I was intrigued by http://jmlr.org/proceedings/papers/v48/balduzzi16.pdf and particularly by the well written blog post it mentions http://colah.github.io/posts/2015-09-NN-Types-FP/ by Christopher Olah. The notion that we need language tools to structure the design of learning programs (e.g. http://www.umiacs.umd.edu/~hal/docs/daume14lts.pdf) and have tools to reason about them seems to be gaining currency. After reading these, I began to view some of the recent work of Wen, Arun, Byron, and myself (including at http://jmlr.org/proceedings/papers/v48/sun16.pdf ICML) in this light— generative RNNs “should” have a well defined hidden state whose “type” is effectively (moments of) future observations. I wonder now if there is a larger lesson here in the design of learning programs.

Nando de Freitas and colleagues approach of separating value and advantage function predictions in one network http://jmlr.org/proceedings/papers/v48/wangf16.pdf was quite interesting and had a lot of buzz.

Ian Osband gave an amazing talk on another topic that previously made me despair: exploration in RL http://jmlr.org/proceedings/papers/v48/osband16.pdf. This is one of few approaches that combines the ability to function approximation with rigorous exploration guarantees/sample complexity in the tabular case (and amazingly *better* sample complexity then previous papers that work only in the tabular case).

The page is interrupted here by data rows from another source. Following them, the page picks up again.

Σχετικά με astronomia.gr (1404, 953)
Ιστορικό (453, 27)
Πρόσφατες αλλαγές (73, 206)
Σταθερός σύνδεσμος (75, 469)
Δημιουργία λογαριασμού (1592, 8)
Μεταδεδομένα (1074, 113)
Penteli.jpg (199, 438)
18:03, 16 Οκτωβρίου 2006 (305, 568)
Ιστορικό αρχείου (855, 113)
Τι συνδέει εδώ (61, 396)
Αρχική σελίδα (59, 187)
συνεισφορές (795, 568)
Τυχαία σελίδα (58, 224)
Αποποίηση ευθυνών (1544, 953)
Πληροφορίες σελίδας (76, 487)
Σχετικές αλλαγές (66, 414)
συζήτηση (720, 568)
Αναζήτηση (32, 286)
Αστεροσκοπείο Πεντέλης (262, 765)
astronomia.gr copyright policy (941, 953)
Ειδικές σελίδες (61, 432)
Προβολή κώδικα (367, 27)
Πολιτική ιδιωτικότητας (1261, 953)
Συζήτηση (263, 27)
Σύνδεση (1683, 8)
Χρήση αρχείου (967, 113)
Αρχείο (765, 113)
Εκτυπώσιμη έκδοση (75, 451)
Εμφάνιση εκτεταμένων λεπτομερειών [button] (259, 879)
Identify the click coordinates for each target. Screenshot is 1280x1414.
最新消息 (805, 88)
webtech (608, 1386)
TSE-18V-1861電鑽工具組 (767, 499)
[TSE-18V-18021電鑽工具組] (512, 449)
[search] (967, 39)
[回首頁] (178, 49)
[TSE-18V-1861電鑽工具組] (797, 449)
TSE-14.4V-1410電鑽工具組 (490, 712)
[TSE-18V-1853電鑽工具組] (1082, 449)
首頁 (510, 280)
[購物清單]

Super cool and also very high on my reading list.

Boaz Barak http://www.boazbarak.org/ gave a truly inspired talk that mixed a kind of coherent computationally-bounded Bayesian-ism (Slogan: ”Compute like a frequentist, think like a Bayesian.”) with demonstrating a lower bound for SoS procedures. Well outside of my expertise, but delivered in a way that made you feel like you understood all of it.

Honglak Lee gave an exciting talk on the benefits of semi-supervision in CNNs http://web.eecs.umich.edu/~honglak/icml2016-CNNdec.pdf. The authors demonstrated that a remarkable amount of information needed to reproduce an input image was preserved quite deep in CNNs, and further that encouraging the ability to reconstruct could significantly enhance discriminative performance on real benchmarks.

The problem with this ICML is that I think it would take literally weeks of reading/watching talks to really absorb the high quality work that was presented. I’m *very* grateful to the organizing committee http://icml.cc/2016/?page_id=39 for making it so valuable.

Thanks for the shout-out to my SPEN work. Since the ICML deadline, I switched to a new learning method. Namely, I use the ‘Back-Optimization’ method described in Justin Domke’s “Generic Methods for Optimization-Based Modeling.” Like implicit differentiation, this can be performed using repeated calls to a black box for a Hessian-vector product, which in turn can be approximated using finite differences. Unlike implicit differentiation, this method does not assume that the optimization problem used to form predictions was solved to near optimality. Instead, it directly back-propagates through the process of doing gradient-based prediction for a fixed number of iterations. An implementation of this technique for learning SPENs is provided here: github.com/davidBelanger/SPEN.

Hi, new to the blog! I was there at ICML, my first time and the whole exprience was amazing. Ian Osband’s talk was enlightening.